Il n’y aura pas d’histoire, pas de scénario, pas de dialogue, pas d’intertitre, pas d’acteur. Avec une précision clinique et un souci de réalité, Vertov se contentera de filmer les hommes, la ville, la vie, tout simplement.
Cet homme et sa caméra nous emmènent dans les rues d’Odessa (Ukraine), que nous suivrons d’abord sur une journée. Du vagabond affalé sur le banc public que l’on chasse sans ménagement à l’aurore, à la toilette matinale d’une femme, la ville s’éveille. Ses rues ne tardent pas à être noires de monde, tandis que fiacres, automobiles et tramways en traversent les larges avenues.
Il n’y a nul repère temporel dans l’œuvre de Vertov, qui mêle habilement les thèmes et les saynètes de la vie quotidienne : journée de travail à la chaîne, vacances à la plage, le sport, et même la naissance d’un enfant.

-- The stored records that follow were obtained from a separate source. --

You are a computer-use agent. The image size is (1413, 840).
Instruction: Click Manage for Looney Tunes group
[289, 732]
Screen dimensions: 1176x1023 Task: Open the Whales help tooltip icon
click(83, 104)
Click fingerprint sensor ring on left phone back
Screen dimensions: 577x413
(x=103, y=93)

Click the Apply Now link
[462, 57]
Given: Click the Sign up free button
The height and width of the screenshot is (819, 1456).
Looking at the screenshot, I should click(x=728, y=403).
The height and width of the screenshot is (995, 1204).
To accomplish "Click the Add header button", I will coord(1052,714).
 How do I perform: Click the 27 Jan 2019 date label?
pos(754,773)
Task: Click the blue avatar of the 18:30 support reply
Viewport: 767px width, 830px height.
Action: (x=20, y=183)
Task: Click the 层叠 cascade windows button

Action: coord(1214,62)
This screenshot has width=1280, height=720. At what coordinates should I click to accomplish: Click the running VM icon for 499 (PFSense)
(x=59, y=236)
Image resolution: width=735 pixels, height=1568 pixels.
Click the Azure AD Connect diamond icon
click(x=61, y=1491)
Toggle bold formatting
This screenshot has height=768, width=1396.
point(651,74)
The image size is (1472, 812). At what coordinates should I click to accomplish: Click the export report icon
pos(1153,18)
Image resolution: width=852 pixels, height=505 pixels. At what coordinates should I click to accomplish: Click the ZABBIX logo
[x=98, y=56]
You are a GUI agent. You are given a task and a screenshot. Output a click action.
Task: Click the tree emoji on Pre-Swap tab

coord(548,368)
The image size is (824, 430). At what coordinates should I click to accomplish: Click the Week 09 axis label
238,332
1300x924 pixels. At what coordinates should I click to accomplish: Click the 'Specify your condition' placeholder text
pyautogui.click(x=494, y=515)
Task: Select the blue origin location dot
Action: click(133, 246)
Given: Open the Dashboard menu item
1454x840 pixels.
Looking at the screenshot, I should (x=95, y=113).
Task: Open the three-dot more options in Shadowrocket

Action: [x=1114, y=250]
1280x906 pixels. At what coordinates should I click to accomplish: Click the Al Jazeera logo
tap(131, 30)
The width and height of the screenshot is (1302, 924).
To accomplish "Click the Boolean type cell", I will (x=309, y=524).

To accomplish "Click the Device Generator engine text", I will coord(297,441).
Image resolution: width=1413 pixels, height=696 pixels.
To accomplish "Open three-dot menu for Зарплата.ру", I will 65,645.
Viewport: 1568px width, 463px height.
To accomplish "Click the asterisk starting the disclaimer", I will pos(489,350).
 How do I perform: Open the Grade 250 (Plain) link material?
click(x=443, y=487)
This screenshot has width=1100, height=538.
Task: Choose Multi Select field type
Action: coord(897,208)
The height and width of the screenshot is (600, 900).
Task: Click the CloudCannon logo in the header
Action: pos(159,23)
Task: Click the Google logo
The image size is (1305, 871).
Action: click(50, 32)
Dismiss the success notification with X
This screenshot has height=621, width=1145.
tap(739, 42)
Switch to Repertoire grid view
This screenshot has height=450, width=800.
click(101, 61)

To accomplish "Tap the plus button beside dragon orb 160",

Plus intéressant encore, le film propose une mise en abyme presqu’absolue. Il s’ouvre en effet sur une salle de cinéma, que les spectateurs commencent à remplir. Leur film – qui est aussi le nôtre – démarre alors. Mais, le cinéaste va encore plus loin, et va jusqu’à intercaler, entre les scènes que j’ai mentionnées plus haut, des plans où l’on voit un homme et sa caméra, lui-même en train de filmer les mouvements de foule aperçus au plan précédent ! Sur d’autres encore, une opératrice s’attelle au montage du film que nous sommes en train de voir.
Vertov nous propose également des angles de caméra exceptionnels, crée un rythme très particulier avec un montage très rapide, qui s’accélère et alterne entre les différentes scènes (bien que, la technique étant reproduite à plusieurs reprises dans le film, elle perd son efficacité).
Il y a quelques véritables moments de grâce dans le film, des scènes géniales qui viennent, fort heureusement, renouveler l’intérêt du spectateur.
« L’Homme à la caméra » est une œuvre unique, tant pour sa mise en abyme démente que pour sa volonté absolue de ne pas insérer le moindre élément de narration. C’est là que réside, selon moi, le principal problème : en dépit de quelques scènes vraiment inspirées, le film est, dans sa globalité, passées les premières surprises et découvertes, très ennuyeux. Certains passages sont trop longs, d’autres encore me semblent manquer d’intérêt. Au final, les soixante-huit minutes que dure le film paraissent facilement deux heures.
Une expérience trop absolue pour moi, je le concède volontiers, mais qui plaira sans doute à d’autres.